Wed, OCT 12th, 2011
While Alcoa is not in our portfolios, the company’s quarterly report marks the unofficial start to the corporate earnings season. As such, it offers Albion an early insight into global industrial demand. As Alcoa came out of the Q3 blocks yesterday, the excitement from spectators quickly receded to disappointment as this esteemed bellwether came up hobbling with an ACL injury. Regrettably, this type of ACL – Anxiety, Concern and Loathing – cannot be quickly treated by a physician, rather its remedy lay in the hands of policy makers and by extension the business and consumer sentiment they create.
Admittedly, the print wasn’t all bad as Alcoa sported a topline beat, 56% year-over-year earnings growth, while reaffirming full-year global demand guidance, which included sanguine remarks concerning China. Nevertheless, earnings did miss Street expectations and were coupled with critical management commentary explaining the quarter’s softness. Taken together, it revealed the severity of the ACL damage. But what was its cause? In a word, Europe.
On the call, management stated explicitly that aggregate demand in the July-through-September period was clearly infected by European *choose your adjective: anxiety, concern and loathing.* Alcoa’s chief, Klaus Kleinfeld, said the company did not see the usual September pickup in demand among European manufactures who ordinarily ramp up production after their summer vacation season. He blamed that air pocket on worries about the region’s debt markets. Undeniably, these macro concerns weighed on aluminum prices hurting Alcoa’s business.
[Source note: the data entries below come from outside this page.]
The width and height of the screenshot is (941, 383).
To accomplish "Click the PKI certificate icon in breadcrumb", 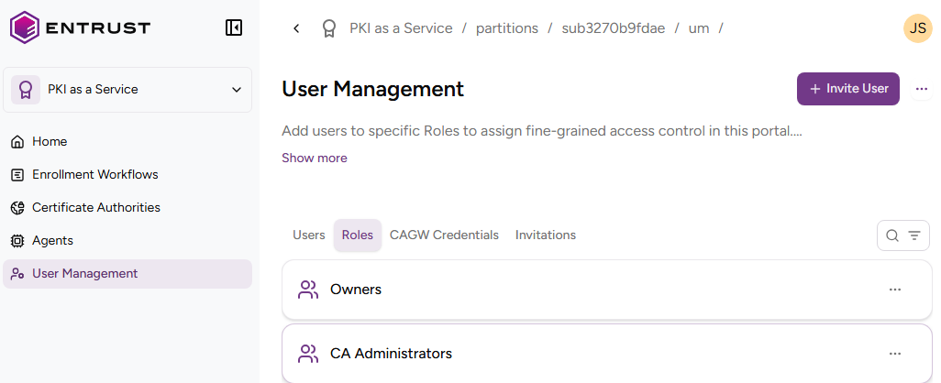I will click(x=329, y=28).
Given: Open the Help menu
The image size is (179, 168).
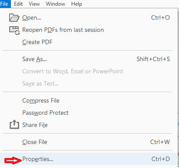Looking at the screenshot, I should 76,4.
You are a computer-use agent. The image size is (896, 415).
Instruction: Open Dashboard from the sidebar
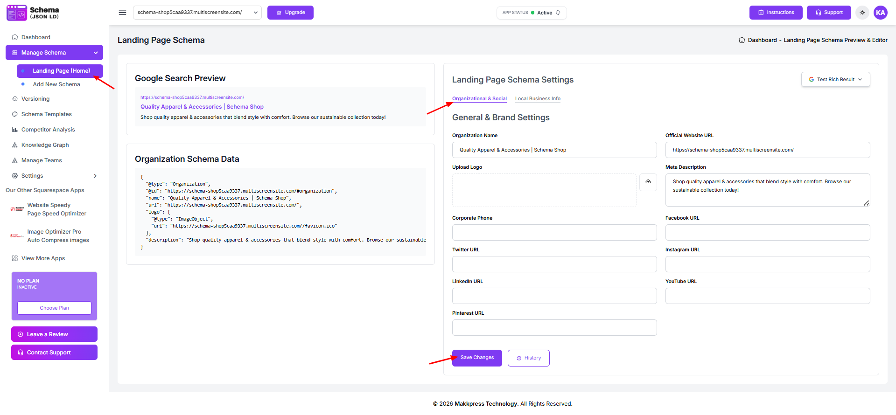[35, 37]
At this point, it seems lack of confidence is paramount to market fundamentals; it’s as if the world is trying to worry itself into recession. It’s a question of survey data [i.e. sentiment] negatively touching the real economy. Survey data is, and has been for some time, dismal, but the real economy has held together. The key question is: does the underlying economic data weather the storm, or does the negative tone stress other sectors as it did for Alcoa. As in any race, there is more than one runner – we will see over the coming days and weeks if the same ACL injury befalls other corporate contestants. It’s an important event to watch, both in terms of sentiment and the crucial role it plays in financial markets.
Like this quarter’s earnings, Albion’s blog is just getting off the starting blocks. We truly hope you enjoy and find useful the fruits of our effort. In our perpetual quest for quality economic and investment research, I’m off to trek across China to better-study the present business climate enhancing our investment perspective. I will soon report on my findings.